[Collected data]
--

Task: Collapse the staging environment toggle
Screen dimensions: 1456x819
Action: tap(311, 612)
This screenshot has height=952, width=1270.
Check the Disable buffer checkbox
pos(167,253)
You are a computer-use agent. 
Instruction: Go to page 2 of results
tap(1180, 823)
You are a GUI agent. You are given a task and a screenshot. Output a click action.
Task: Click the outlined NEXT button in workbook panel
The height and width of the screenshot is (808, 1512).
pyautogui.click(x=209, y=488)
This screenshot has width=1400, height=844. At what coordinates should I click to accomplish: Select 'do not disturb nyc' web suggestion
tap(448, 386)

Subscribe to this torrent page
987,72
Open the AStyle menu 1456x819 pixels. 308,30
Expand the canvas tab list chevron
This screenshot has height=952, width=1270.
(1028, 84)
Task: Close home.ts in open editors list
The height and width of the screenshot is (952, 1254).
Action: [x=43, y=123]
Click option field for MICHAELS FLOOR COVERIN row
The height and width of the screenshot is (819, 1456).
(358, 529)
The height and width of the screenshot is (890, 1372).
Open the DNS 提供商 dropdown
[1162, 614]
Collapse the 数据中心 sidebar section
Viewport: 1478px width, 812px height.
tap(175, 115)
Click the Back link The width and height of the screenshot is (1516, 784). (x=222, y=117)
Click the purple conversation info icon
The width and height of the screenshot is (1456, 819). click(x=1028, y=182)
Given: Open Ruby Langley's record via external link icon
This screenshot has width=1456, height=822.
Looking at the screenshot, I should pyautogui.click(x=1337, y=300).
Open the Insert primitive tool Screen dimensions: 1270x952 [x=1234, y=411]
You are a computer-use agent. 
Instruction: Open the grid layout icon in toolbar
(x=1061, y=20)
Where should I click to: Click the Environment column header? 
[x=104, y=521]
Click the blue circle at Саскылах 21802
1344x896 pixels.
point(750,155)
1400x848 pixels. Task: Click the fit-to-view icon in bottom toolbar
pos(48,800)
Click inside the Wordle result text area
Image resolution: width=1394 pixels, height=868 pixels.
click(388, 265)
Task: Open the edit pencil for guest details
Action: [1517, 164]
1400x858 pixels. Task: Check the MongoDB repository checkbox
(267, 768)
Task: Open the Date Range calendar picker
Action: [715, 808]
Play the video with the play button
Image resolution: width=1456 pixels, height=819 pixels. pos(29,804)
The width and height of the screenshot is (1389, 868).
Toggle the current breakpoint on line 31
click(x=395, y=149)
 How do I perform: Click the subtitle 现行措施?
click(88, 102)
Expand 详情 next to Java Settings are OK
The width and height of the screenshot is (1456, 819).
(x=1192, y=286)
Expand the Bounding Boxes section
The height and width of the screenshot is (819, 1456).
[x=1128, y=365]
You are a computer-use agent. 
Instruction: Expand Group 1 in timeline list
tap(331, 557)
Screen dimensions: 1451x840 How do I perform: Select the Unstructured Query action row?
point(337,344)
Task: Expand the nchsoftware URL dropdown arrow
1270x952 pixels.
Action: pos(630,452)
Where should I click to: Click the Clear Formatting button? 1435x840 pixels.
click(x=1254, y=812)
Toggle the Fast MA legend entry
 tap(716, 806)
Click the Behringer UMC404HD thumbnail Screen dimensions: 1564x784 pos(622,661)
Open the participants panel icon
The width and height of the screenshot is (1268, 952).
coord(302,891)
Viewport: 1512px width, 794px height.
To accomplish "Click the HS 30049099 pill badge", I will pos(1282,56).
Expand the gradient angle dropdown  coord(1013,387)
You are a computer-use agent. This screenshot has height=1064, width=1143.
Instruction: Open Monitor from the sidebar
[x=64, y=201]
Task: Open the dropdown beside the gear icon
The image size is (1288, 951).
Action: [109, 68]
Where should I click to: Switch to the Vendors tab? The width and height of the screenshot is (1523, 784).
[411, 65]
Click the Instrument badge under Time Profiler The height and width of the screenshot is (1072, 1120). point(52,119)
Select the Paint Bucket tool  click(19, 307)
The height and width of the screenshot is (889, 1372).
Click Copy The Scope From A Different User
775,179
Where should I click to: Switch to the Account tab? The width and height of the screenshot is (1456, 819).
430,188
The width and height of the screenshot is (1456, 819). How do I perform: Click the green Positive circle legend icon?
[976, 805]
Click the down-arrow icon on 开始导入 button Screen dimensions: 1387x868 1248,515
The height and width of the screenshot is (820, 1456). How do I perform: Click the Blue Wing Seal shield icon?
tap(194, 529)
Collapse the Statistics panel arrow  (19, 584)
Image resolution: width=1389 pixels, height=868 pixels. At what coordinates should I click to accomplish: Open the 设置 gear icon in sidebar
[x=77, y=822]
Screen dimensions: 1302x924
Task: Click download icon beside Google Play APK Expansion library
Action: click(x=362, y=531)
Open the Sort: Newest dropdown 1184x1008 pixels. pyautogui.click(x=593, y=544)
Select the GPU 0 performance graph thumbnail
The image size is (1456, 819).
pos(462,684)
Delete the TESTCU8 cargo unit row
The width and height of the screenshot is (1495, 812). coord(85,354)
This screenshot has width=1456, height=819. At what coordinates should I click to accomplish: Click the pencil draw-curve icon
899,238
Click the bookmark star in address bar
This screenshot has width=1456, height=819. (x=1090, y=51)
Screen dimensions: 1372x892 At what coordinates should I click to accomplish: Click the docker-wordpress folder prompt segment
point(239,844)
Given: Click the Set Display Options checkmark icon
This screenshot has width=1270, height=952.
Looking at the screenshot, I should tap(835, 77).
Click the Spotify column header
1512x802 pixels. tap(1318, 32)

--

*TASK BRIEF*: Reproduce the entries above in full, precisely as written.

*RESPONSE*:
Task: Collapse the staging environment toggle
Screen dimensions: 1456x819
Action: tap(311, 612)
This screenshot has height=952, width=1270.
Check the Disable buffer checkbox
pos(167,253)
You are a computer-use agent. 
Instruction: Go to page 2 of results
tap(1180, 823)
You are a GUI agent. You are given a task and a screenshot. Output a click action.
Task: Click the outlined NEXT button in workbook panel
The height and width of the screenshot is (808, 1512).
pyautogui.click(x=209, y=488)
This screenshot has width=1400, height=844. At what coordinates should I click to accomplish: Select 'do not disturb nyc' web suggestion
tap(448, 386)

Subscribe to this torrent page
987,72
Open the AStyle menu 1456x819 pixels. 308,30
Expand the canvas tab list chevron
This screenshot has height=952, width=1270.
(1028, 84)
Task: Close home.ts in open editors list
The height and width of the screenshot is (952, 1254).
Action: [x=43, y=123]
Click option field for MICHAELS FLOOR COVERIN row
The height and width of the screenshot is (819, 1456).
(358, 529)
The height and width of the screenshot is (890, 1372).
Open the DNS 提供商 dropdown
[1162, 614]
Collapse the 数据中心 sidebar section
Viewport: 1478px width, 812px height.
tap(175, 115)
Click the Back link The width and height of the screenshot is (1516, 784). (x=222, y=117)
Click the purple conversation info icon
The width and height of the screenshot is (1456, 819). click(x=1028, y=182)
Given: Open Ruby Langley's record via external link icon
This screenshot has width=1456, height=822.
Looking at the screenshot, I should pyautogui.click(x=1337, y=300).
Open the Insert primitive tool Screen dimensions: 1270x952 [x=1234, y=411]
You are a computer-use agent. 
Instruction: Open the grid layout icon in toolbar
(x=1061, y=20)
Where should I click to: Click the Environment column header? 
[x=104, y=521]
Click the blue circle at Саскылах 21802
1344x896 pixels.
point(750,155)
1400x848 pixels. Task: Click the fit-to-view icon in bottom toolbar
pos(48,800)
Click inside the Wordle result text area
Image resolution: width=1394 pixels, height=868 pixels.
click(388, 265)
Task: Open the edit pencil for guest details
Action: [1517, 164]
1400x858 pixels. Task: Check the MongoDB repository checkbox
(267, 768)
Task: Open the Date Range calendar picker
Action: [715, 808]
Play the video with the play button
Image resolution: width=1456 pixels, height=819 pixels. pos(29,804)
The width and height of the screenshot is (1389, 868).
Toggle the current breakpoint on line 31
click(x=395, y=149)
 How do I perform: Click the subtitle 现行措施?
click(88, 102)
Expand 详情 next to Java Settings are OK
The width and height of the screenshot is (1456, 819).
(x=1192, y=286)
Expand the Bounding Boxes section
The height and width of the screenshot is (819, 1456).
[x=1128, y=365]
You are a computer-use agent. 
Instruction: Expand Group 1 in timeline list
tap(331, 557)
Screen dimensions: 1451x840 How do I perform: Select the Unstructured Query action row?
point(337,344)
Task: Expand the nchsoftware URL dropdown arrow
1270x952 pixels.
Action: pos(630,452)
Where should I click to: Click the Clear Formatting button? 1435x840 pixels.
click(x=1254, y=812)
Toggle the Fast MA legend entry
 tap(716, 806)
Click the Behringer UMC404HD thumbnail Screen dimensions: 1564x784 pos(622,661)
Open the participants panel icon
The width and height of the screenshot is (1268, 952).
coord(302,891)
Viewport: 1512px width, 794px height.
To accomplish "Click the HS 30049099 pill badge", I will pos(1282,56).
Expand the gradient angle dropdown  coord(1013,387)
You are a computer-use agent. This screenshot has height=1064, width=1143.
Instruction: Open Monitor from the sidebar
[x=64, y=201]
Task: Open the dropdown beside the gear icon
The image size is (1288, 951).
Action: [109, 68]
Where should I click to: Switch to the Vendors tab? The width and height of the screenshot is (1523, 784).
[411, 65]
Click the Instrument badge under Time Profiler The height and width of the screenshot is (1072, 1120). point(52,119)
Select the Paint Bucket tool  click(19, 307)
The height and width of the screenshot is (889, 1372).
Click Copy The Scope From A Different User
775,179
Where should I click to: Switch to the Account tab? The width and height of the screenshot is (1456, 819).
430,188
The width and height of the screenshot is (1456, 819). How do I perform: Click the green Positive circle legend icon?
[976, 805]
Click the down-arrow icon on 开始导入 button Screen dimensions: 1387x868 1248,515
The height and width of the screenshot is (820, 1456). How do I perform: Click the Blue Wing Seal shield icon?
tap(194, 529)
Collapse the Statistics panel arrow  (19, 584)
Image resolution: width=1389 pixels, height=868 pixels. At what coordinates should I click to accomplish: Open the 设置 gear icon in sidebar
[x=77, y=822]
Screen dimensions: 1302x924
Task: Click download icon beside Google Play APK Expansion library
Action: click(x=362, y=531)
Open the Sort: Newest dropdown 1184x1008 pixels. pyautogui.click(x=593, y=544)
Select the GPU 0 performance graph thumbnail
The image size is (1456, 819).
pos(462,684)
Delete the TESTCU8 cargo unit row
The width and height of the screenshot is (1495, 812). coord(85,354)
This screenshot has width=1456, height=819. At what coordinates should I click to accomplish: Click the pencil draw-curve icon
899,238
Click the bookmark star in address bar
This screenshot has width=1456, height=819. (x=1090, y=51)
Screen dimensions: 1372x892 At what coordinates should I click to accomplish: Click the docker-wordpress folder prompt segment
point(239,844)
Given: Click the Set Display Options checkmark icon
This screenshot has width=1270, height=952.
Looking at the screenshot, I should tap(835, 77).
Click the Spotify column header
1512x802 pixels. tap(1318, 32)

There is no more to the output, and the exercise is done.